* [OBJECTIVE]: Copy the records verbatim, starting with the line that contains "Click the Glimy brand guide header text" and continuing through the end of the records, and leave the pictures out of your copy.

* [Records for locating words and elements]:
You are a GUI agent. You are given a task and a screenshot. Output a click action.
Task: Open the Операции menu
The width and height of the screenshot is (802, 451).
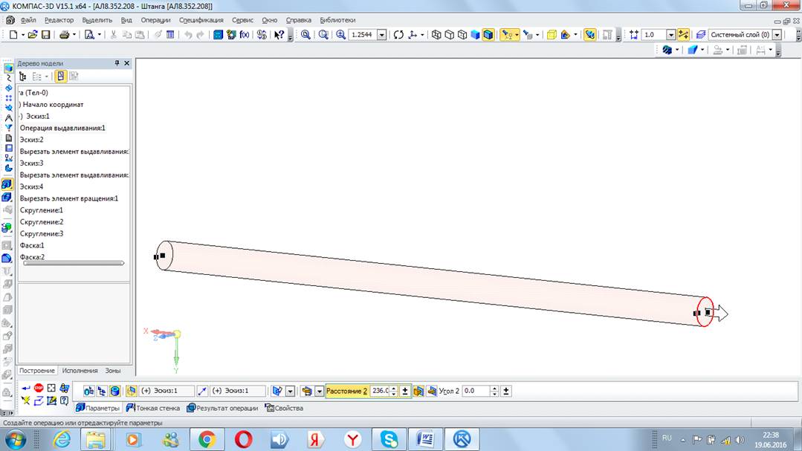155,20
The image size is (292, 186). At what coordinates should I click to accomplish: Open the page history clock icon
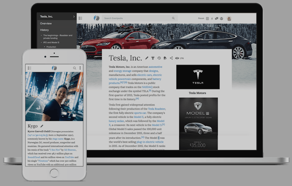(159, 58)
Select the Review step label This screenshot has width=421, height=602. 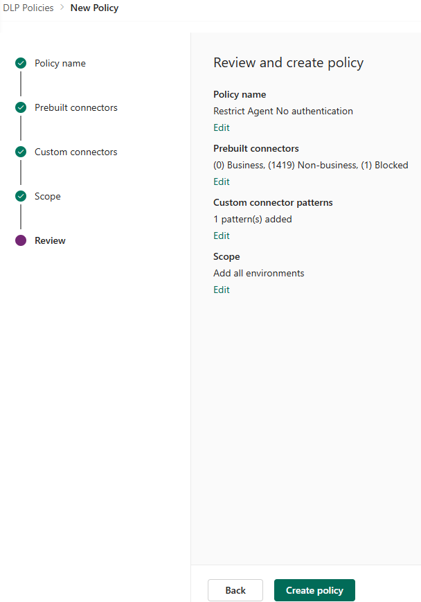click(50, 240)
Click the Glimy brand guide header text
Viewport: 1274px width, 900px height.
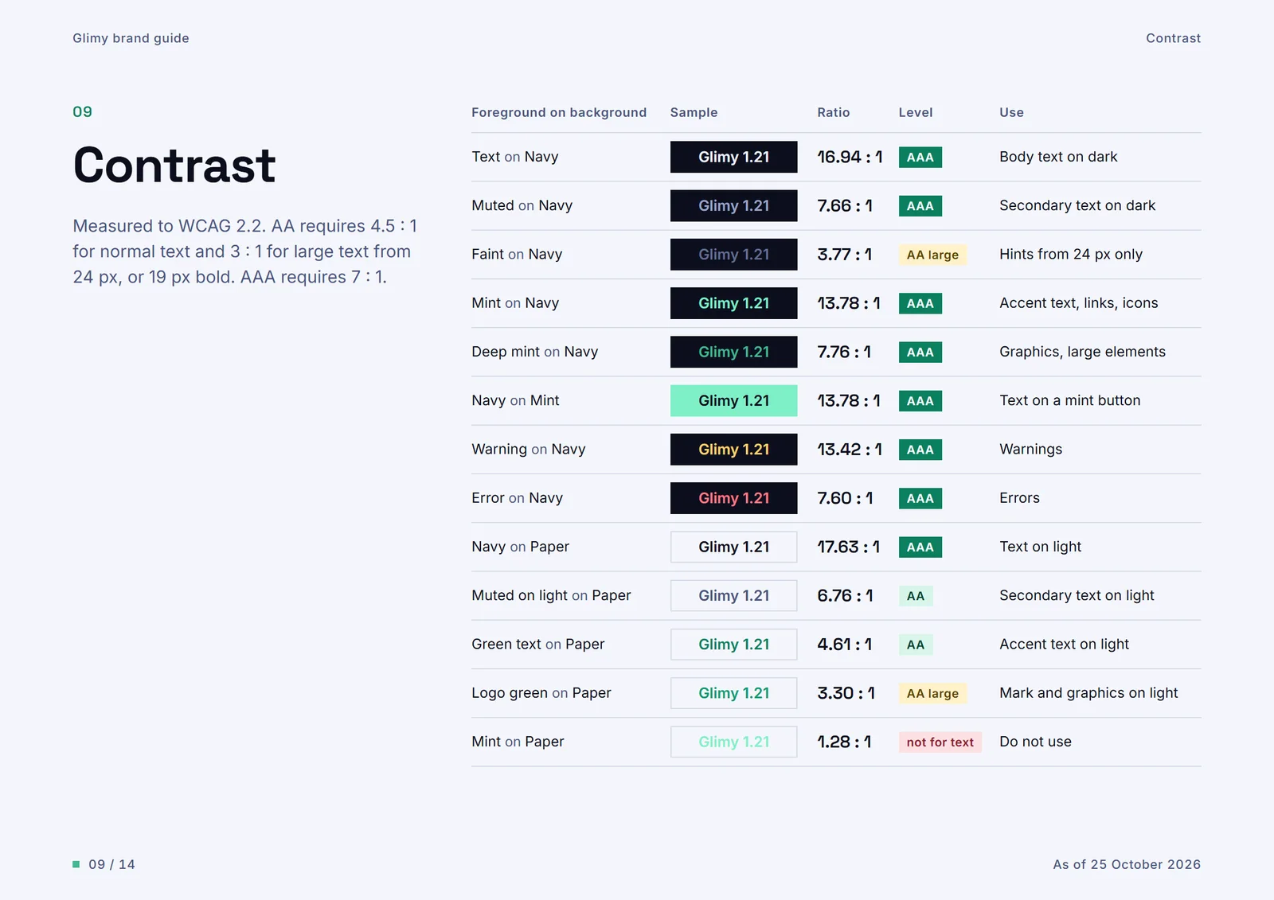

* [RESPONSE]:
Click the Glimy brand guide header text
Viewport: 1274px width, 900px height.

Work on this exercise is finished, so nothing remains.